I’m loving settling into this year, our first one as empty-nesters, and prioritising quiet, simplicity, and depth. I’m working on my first murder mystery novel, A Body at the Fair, and I’m adapting two of my books for the screen. I’m teaching writing and nurture, both online and in person at conferences and through libraries, and Jason and I are creating a new routine and existence that’s just for us as a married couple and not for us as a family of four.

This year feels like a completely fresh start already, and we’re only a month into it. How about you? What words are you hoping to live into this year?

Trying and Failing

I released Post Civ into the world this month. I’m incredibly proud of this novel, as it’s the book of my heart, the one I longed to write but would’ve been too afraid to attempt before this point in my life.

It’s the second book I indie-published under my new company imprint Ruby Finch Books. I took everything I learned from publishing my YA novel, Jamesy Harper’s Big Break, and applied it to Post Civ, which made the whole process seem easier and smoother the second time around.

Except for the launch events.

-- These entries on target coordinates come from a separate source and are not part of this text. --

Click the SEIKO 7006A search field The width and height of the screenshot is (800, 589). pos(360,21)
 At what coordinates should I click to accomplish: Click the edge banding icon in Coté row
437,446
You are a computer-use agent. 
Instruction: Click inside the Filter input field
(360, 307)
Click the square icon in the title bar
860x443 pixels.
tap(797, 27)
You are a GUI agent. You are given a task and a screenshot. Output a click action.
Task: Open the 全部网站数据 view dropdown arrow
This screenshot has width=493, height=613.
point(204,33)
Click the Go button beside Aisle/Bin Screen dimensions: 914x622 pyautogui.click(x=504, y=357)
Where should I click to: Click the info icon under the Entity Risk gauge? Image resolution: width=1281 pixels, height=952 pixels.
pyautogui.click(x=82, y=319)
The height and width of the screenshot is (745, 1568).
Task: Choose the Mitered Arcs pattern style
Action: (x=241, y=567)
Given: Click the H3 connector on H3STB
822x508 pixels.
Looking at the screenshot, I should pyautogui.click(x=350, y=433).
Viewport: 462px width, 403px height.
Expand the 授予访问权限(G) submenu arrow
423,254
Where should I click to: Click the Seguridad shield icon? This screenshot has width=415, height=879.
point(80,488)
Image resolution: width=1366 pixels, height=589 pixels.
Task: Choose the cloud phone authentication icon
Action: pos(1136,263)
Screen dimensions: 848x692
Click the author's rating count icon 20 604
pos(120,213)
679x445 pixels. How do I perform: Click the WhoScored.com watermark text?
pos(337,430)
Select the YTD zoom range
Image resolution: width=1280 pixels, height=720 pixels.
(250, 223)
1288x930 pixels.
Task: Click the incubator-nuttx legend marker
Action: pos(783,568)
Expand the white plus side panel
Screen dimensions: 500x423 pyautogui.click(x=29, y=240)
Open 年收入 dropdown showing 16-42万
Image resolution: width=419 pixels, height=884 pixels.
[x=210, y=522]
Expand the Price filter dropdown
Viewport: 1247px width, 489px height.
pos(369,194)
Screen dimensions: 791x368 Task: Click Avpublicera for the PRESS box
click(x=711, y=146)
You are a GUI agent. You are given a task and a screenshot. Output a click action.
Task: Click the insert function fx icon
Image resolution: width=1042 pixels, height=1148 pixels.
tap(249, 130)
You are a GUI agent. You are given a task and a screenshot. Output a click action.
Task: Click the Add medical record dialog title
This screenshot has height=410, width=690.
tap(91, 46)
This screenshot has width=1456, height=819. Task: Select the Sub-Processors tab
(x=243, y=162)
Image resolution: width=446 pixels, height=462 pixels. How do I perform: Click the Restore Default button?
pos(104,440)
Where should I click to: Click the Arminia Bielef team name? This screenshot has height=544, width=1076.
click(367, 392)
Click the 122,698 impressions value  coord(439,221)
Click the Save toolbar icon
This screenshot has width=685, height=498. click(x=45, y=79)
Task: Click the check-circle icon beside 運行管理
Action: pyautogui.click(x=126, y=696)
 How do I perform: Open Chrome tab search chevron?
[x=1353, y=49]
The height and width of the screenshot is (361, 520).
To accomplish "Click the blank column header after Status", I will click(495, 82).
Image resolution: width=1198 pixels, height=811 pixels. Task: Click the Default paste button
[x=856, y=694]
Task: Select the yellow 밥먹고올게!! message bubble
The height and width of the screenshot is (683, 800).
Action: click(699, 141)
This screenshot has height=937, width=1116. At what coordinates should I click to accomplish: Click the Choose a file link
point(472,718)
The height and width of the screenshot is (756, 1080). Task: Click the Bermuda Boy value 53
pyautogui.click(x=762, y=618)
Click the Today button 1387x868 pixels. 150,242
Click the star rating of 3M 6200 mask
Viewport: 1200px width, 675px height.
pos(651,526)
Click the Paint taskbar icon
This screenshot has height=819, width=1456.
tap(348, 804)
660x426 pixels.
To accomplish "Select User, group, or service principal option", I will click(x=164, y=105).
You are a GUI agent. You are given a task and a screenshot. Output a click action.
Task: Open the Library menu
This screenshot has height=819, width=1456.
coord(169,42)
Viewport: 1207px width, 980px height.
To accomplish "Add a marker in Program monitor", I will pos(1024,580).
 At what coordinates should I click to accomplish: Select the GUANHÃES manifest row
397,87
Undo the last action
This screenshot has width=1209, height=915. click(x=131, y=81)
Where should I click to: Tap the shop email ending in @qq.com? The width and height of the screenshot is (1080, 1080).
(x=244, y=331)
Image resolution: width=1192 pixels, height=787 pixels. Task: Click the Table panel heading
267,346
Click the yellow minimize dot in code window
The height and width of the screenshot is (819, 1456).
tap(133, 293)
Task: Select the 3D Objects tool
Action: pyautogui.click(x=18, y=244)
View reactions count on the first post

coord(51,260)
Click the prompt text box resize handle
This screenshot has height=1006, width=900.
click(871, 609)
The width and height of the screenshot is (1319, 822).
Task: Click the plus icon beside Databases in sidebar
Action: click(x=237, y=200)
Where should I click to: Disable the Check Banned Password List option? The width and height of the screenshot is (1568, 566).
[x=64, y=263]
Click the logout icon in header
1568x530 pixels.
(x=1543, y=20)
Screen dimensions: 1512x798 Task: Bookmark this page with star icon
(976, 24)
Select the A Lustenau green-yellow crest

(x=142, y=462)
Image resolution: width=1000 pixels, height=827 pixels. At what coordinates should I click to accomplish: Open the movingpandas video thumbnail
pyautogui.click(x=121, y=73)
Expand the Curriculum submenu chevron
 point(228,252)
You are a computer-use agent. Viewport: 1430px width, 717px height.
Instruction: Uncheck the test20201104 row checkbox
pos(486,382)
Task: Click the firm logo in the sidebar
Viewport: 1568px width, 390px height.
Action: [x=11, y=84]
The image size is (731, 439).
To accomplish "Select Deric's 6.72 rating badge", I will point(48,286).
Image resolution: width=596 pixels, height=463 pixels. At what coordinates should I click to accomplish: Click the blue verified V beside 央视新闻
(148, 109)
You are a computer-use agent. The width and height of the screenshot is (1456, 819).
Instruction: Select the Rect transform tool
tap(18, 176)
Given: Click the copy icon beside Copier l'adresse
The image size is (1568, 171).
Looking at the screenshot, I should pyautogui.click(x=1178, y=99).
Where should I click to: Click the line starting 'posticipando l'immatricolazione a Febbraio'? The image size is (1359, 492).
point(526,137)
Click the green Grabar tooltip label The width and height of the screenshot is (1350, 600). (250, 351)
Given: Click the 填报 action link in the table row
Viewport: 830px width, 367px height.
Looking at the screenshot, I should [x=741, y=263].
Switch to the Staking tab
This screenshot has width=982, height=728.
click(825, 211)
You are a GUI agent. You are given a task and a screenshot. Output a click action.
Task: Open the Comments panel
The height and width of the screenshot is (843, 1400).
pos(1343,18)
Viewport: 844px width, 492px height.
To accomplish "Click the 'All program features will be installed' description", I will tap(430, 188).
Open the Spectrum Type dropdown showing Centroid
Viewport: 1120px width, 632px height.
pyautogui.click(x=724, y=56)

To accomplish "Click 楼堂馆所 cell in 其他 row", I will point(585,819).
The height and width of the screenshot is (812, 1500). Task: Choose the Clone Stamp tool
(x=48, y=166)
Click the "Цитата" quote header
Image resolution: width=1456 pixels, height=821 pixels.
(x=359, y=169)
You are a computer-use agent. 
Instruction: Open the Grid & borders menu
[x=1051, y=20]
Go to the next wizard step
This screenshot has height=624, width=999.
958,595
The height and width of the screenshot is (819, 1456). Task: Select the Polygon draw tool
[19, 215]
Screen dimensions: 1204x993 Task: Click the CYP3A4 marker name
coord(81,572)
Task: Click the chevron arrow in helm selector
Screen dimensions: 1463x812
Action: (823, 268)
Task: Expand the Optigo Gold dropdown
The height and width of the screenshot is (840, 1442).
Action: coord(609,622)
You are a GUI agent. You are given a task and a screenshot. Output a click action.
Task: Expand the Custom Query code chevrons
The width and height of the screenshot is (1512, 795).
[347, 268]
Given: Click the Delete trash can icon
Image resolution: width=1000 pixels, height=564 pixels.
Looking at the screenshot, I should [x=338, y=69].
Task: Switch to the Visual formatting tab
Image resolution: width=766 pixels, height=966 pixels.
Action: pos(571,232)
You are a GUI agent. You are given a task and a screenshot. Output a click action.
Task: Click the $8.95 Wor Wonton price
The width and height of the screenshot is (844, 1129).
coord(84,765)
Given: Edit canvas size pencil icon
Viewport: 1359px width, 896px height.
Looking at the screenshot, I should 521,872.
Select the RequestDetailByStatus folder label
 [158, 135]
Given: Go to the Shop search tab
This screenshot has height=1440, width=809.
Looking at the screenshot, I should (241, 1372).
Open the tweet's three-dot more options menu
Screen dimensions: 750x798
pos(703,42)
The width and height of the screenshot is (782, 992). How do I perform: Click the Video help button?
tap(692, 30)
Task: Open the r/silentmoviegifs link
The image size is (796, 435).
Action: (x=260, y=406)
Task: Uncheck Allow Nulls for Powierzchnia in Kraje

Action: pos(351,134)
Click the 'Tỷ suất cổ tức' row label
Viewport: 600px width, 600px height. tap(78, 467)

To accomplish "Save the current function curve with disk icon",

With Jamesy Harper, I created a discussion around identity and the big dreams many of us have for our lives when we are young, as these themes are in the novel. I had a presentation ready, and I felt both nervous and excited to try it at libraries and schools.

But no one came. My writing and wellness classes at libraries were well attended, but I had no one show up for any of the discussion events for the book. I wasn’t exactly sure why these hour-long discussions didn’t draw any readers, but after the launch events last fall I put it out of my mind and started to focus on the long process of publishing Post Civ.

When I began planning for Post Civ’s launch, I remembered that no one came to the Jamesy discussions. I even looked back at my end of the year review that I did for Ruby Finch Books, where I wrote, “I tried to build a discussion event for Jamesy Harper, to appeal to readers who might not be interested in attending my writing classes, but it didn’t seem to work for some reason.”

My intuition was telling me that I should focus on what was working well and choose not to pursue more reader events. But I ignored this for Post Civ, thinking that the themes of climate and equity in this adult novel might draw more people who would be interested in discussing these topics together.

So I created a no-tech discussion, to mimic the way the characters in the post-apocalyptic book sit around the campfire and talk together. I told libraries about the discussion and booked a few of them.

You might be able to guess where this is going. No one came (except my lovely friend and editor which was kind of her, and we had a catch-up visit during the hour allotted for the Post Civ discussion).

I wasn’t particularly bothered by how these discussions failed. Most authors, at one point or another in their career, struggle to draw a crowd. I’ve never been interested in book readings or signings, which is why I thought I’d try something more inclusive, where the themes in the book are only a springboard for discussion about key issues that might interest a lot of people.

I try not to take this personally. In life, we try a lot of different things, and many of those things will fail. What bothers me is that I didn’t listen to my own intuition. But I’m working on speaking more gently to myself, as part of offering nurture and care to me instead of just to other people. The key is to hold loosely and not to expect too much, of myself or of others.

I have a few more of these events scheduled in November. Maybe they will work, and maybe they won’t. I figure I’ll show up, and whatever happens was meant to happen. I’ll listen closer to my intuition when I’m planning for future books and releases and events. Things will continue to change. And trying and failing is all part of succeeding.